Targeting prolyl-tRNA synthetase via a series of ATP-mimetics to accelerate drug discovery against toxoplasmosis.

Abstract

The prolyl-tRNA synthetase (PRS) is a validated drug target for febrifugine and its synthetic analog halofuginone (HFG) against multiple apicomplexan parasites including Plasmodium falciparum and Toxoplasma gondii. Here, a novel ATP-mimetic centered on 1-(pyridin-4-yl) pyrrolidin-2-one (PPL) scaffold has been validated to bind to Toxoplasma gondii PRS and kill toxoplasma parasites.

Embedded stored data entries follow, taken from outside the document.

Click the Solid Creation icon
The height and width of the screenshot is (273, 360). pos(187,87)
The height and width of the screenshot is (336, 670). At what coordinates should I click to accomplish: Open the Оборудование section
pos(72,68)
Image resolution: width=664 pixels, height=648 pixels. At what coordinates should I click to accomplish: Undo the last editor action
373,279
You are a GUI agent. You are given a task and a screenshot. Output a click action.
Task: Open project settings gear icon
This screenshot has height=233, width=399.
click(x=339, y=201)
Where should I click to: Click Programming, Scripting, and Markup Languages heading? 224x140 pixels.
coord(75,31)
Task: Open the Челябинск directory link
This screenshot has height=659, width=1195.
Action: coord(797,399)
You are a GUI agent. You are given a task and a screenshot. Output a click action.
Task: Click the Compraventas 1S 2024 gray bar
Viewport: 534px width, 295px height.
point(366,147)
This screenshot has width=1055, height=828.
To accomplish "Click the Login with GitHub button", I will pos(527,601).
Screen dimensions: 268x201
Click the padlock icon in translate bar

PPL series exhibited potent inhibition at the cellular (T. gondii parasites) and enzymatic (TgPRS) levels compared to the human counterparts. Cell-based chemical mutagenesis was employed to determine the mechanism of action via a forward genetic screen. Tg-resistant parasites were analyzed with wild-type strain by RNA-seq to identify mutations in the coding sequence conferring drug resistance by computational analysis of variants. DNA sequencing established two mutations, T477A and T592S, proximal to terminals of the PPL scaffold and not directly in the ATP, tRNA, or L-pro sites, as supported by the structural data from high-resolution crystal structures of drug-bound enzyme complexes. These data provide an avenue for structure-based activity enhancement of this chemical series as anti-infectives.